I feel much the same, but not as intensely in the present environment. Spreads could come in further if the government keeps providing low cost liquidity to those who make money on the spread they earn on financial assets. But most fixed income assets do not reflect likely default costs. Perhaps the long end of the Treasury curve is worth a little allocation of assets here, if only as a deflation hedge, but if the Fed is going to start lightening up on their QE, and the Treasury will be having high issuance, I might want to stand back for a while while supply will be high, and try to buy near the end of the quarterly refunding.
There is another sense in which I say “yield = poison,” though. When rates for safe assets are low, retail and professional investors are both tempted to stretch for yield. Wall Street is more than happy to deliver on your desire for yield. It is their top illusion, in my opinion.
Two examples from my bond trading days: the first was some local brokers asking to buy a small amount relatively highly-rated junk bonds from us. They were offering a full dollar over the usual market price. They called me, since I ran the office, but I handed them over to the high yield manager, who said, “Jamming retail, are we?” [DM: placing overpriced bonds in customer accounts.] After a lame reply which amounted to,”Look, don’t ask us about what we are doing, we’re offering you a good deal, do you want to sell your bonds or not?” the high yield manager sold them a small amount of the bonds, and we didn’t hear from them again.
The second example was when a bulge bracket firm called me and asked me if I owned a certain very long duration bond. I said yes, and he made me an offer several dollars above what I thought they were worth. With a bid that desperate, I said I could offer a few there, and more a little back, but for the block he would have to pay more still. He offered something close to the “more still” price, and I sold the block to him there.
As we were settling the trade, I asked him, “Why the great bid?” He said, “We need the bonds for retail trusts. They get an above average yield, but if rates fall, after five years, we buy them out at par, and keep the bonds. If rates rise, they take the loss.”
Even on Wall Street, if you have a good relationship, you get an honest answer. That said, it made me sorry that I sold the bonds, even though it was the best thing for my client.
There are many ways to frame the yield question at present, here are two:
- You are on a fixed income, and you are having a hard time making ends meet.
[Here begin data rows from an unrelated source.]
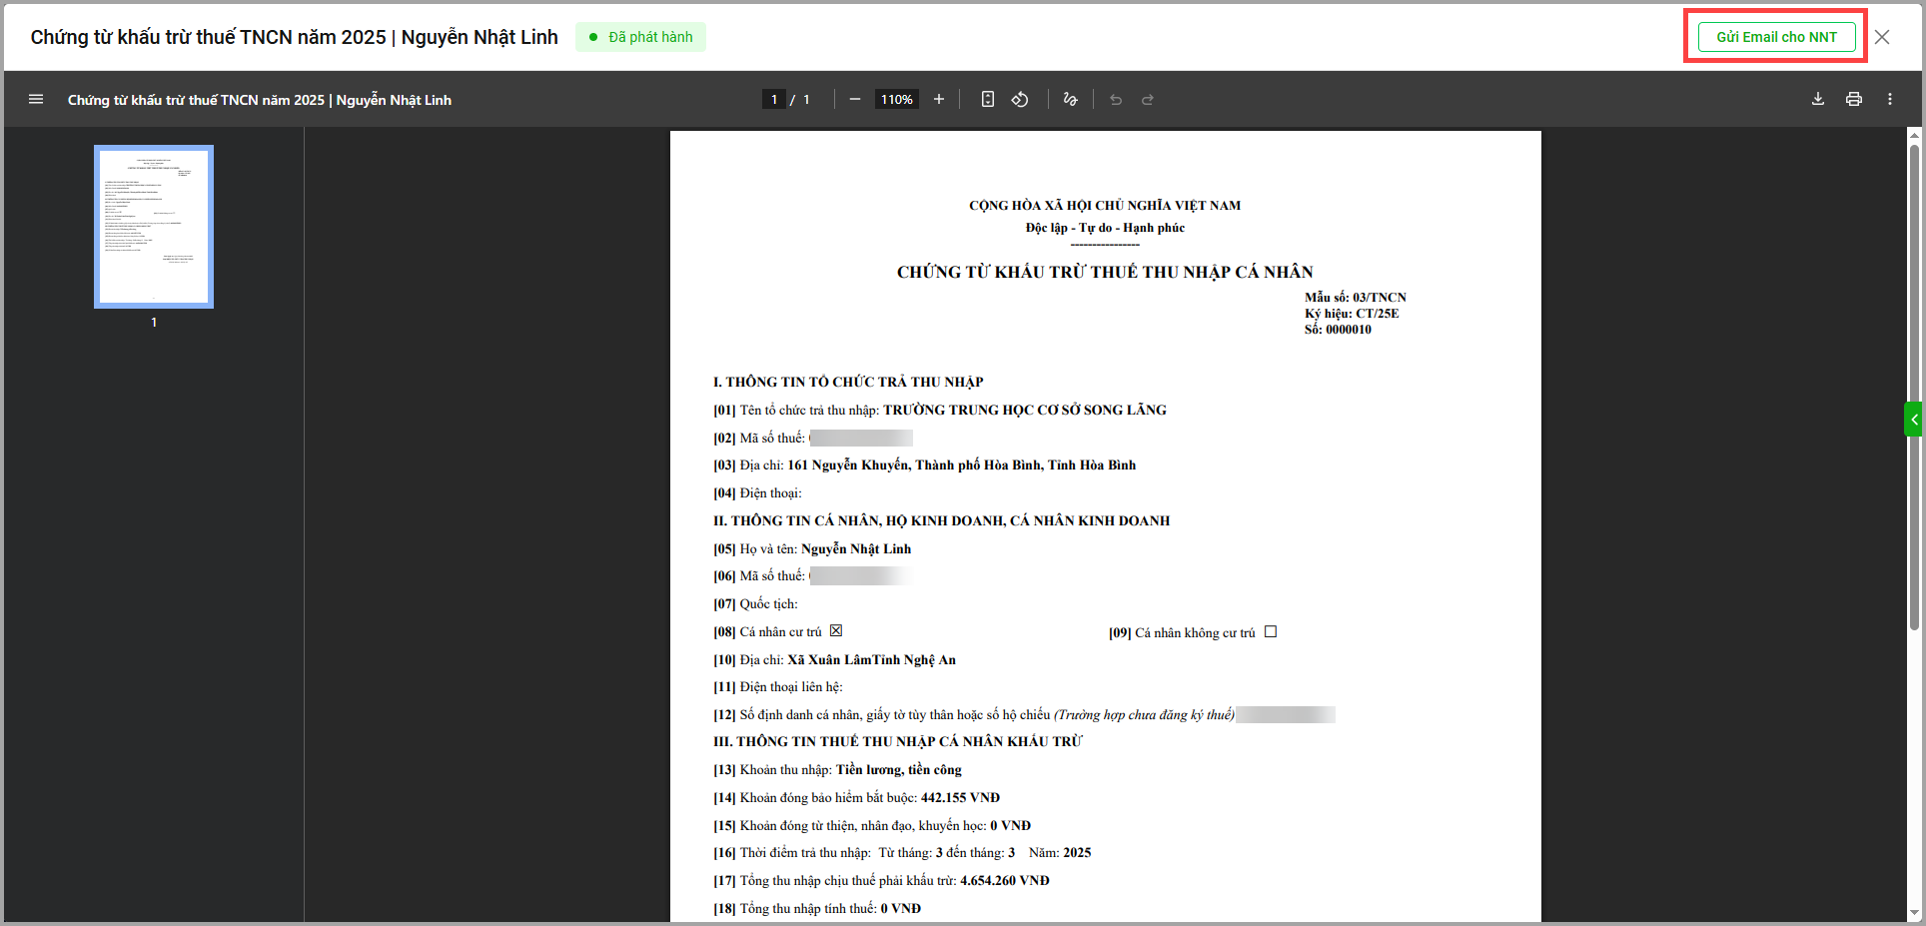This screenshot has height=926, width=1926.
Task: Select the page 1 thumbnail
Action: coord(154,227)
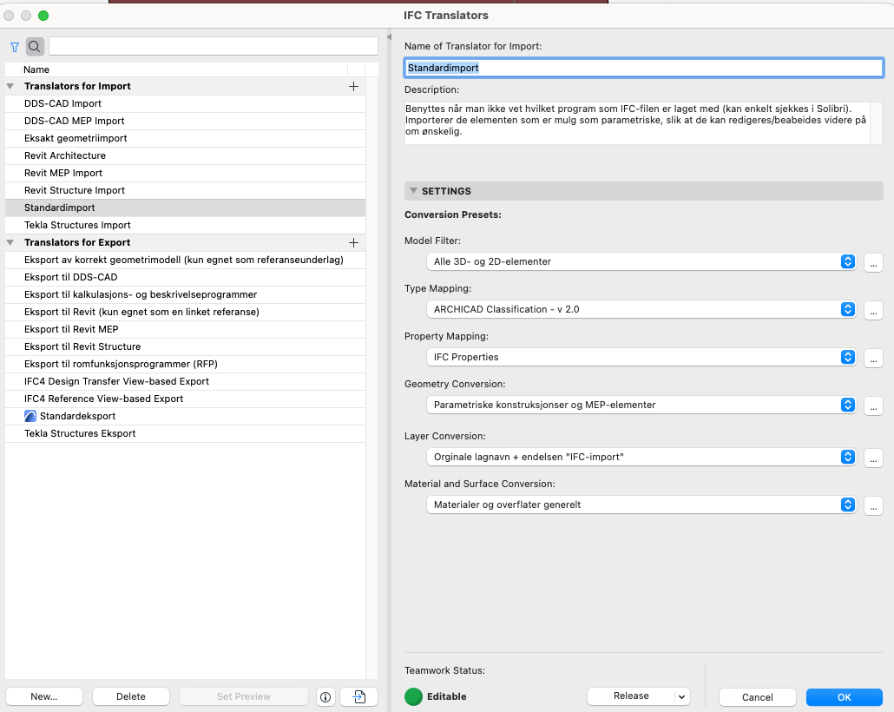The width and height of the screenshot is (894, 712).
Task: Collapse the SETTINGS section
Action: 414,191
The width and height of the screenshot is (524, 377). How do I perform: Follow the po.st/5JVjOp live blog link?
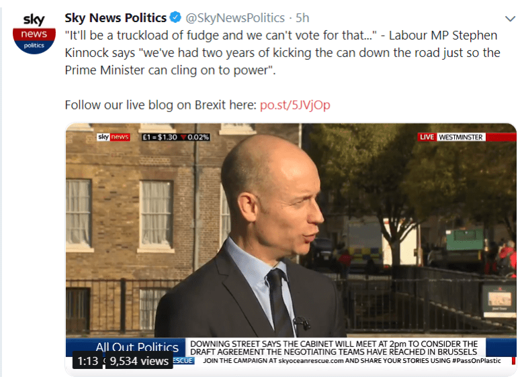pos(295,105)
Should you lend longer to earn more, go for lower rated credits, or do nothing?
- You are earning almost nothing on your money market fund. You need liquidity, but where else could you invest it?
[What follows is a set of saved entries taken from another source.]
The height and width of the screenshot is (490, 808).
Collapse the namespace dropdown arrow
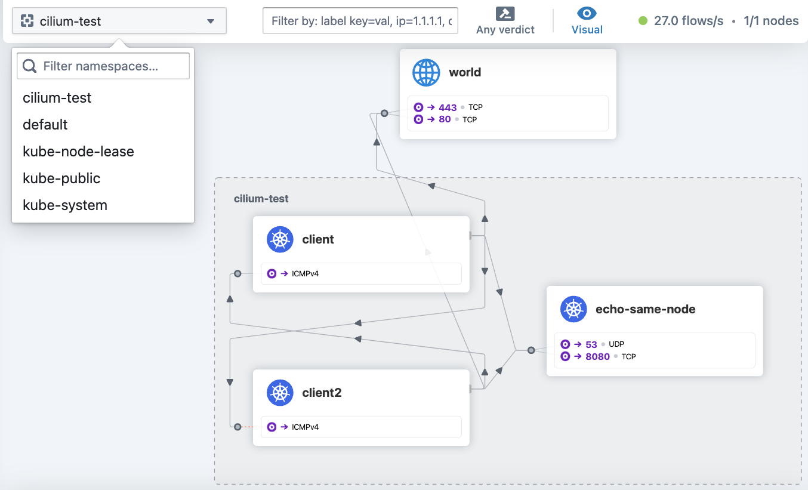tap(210, 21)
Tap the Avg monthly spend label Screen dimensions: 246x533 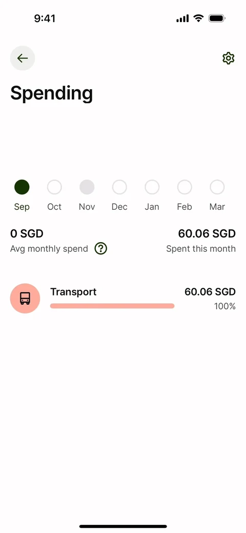click(49, 249)
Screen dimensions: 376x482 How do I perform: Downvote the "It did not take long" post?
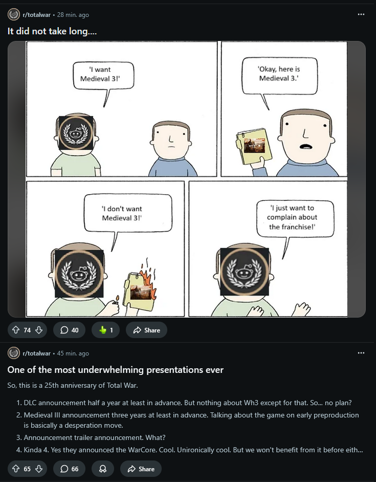[39, 330]
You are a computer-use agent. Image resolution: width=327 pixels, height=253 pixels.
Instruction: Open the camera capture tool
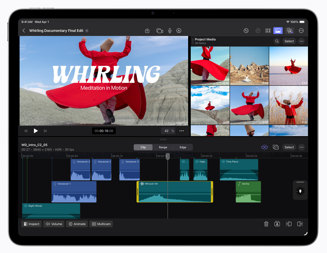(160, 31)
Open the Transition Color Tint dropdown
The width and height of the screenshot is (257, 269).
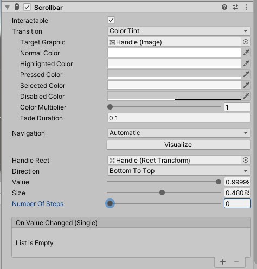tap(179, 31)
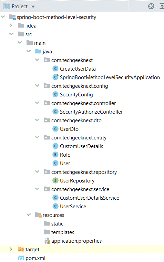
Task: Select the spring-boot-method-level-security project root
Action: tap(57, 17)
I would be inclined to buy a mix of foreign-denominated bonds, but most people can’t deal with that. So, I would advise them to build a “bond ladder” where they have high quality issues maturing every year for the next 10 years. As each bond matures, I would use the proceeds to buy bonds ten years out, re-establishing the 10-year ladder.
But don’t reach for yield. Odds are, you will get capital losses great than the excess yield you hoped to receive. And remember this, don’t buy products someone else wants to sell you. Specifically, don’t buy high yielding investment products that Wall Street sells to enhance your income. They prey upon those who want more money, and are weak in their knowledge of how the markets work.
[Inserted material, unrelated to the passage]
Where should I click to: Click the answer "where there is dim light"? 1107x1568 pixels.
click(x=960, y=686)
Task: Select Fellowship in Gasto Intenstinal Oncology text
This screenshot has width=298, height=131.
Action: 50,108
To professionals: don’t reach for yield now; long-run, you are not getting paid for the risks. You have seen how illiquid structured products can be in the face of credit uncertainty, and impaired balance sheets of holders and likely purchasers. You have seen how spreads can blow out (bond prices fall), and roar back in (prices rise again) in the absence of safe places to invest money.
I’ll give the Treasury and the Fed this: they have created an environment where savers are punished, and have to take significant risks to get yield. They have created a situation where the markets are dependent on subsidized credit, and speculation dominates over lending to the real economy. They are pushing us deeper into a liquidity trap, as low-to-negative return investments in autos, homes, and banks get supported by cheap public credit, rather than getting reconciled in bankruptcy, so that capital can be redeployed to higher returning projects.
Anyway, enough for now — more later.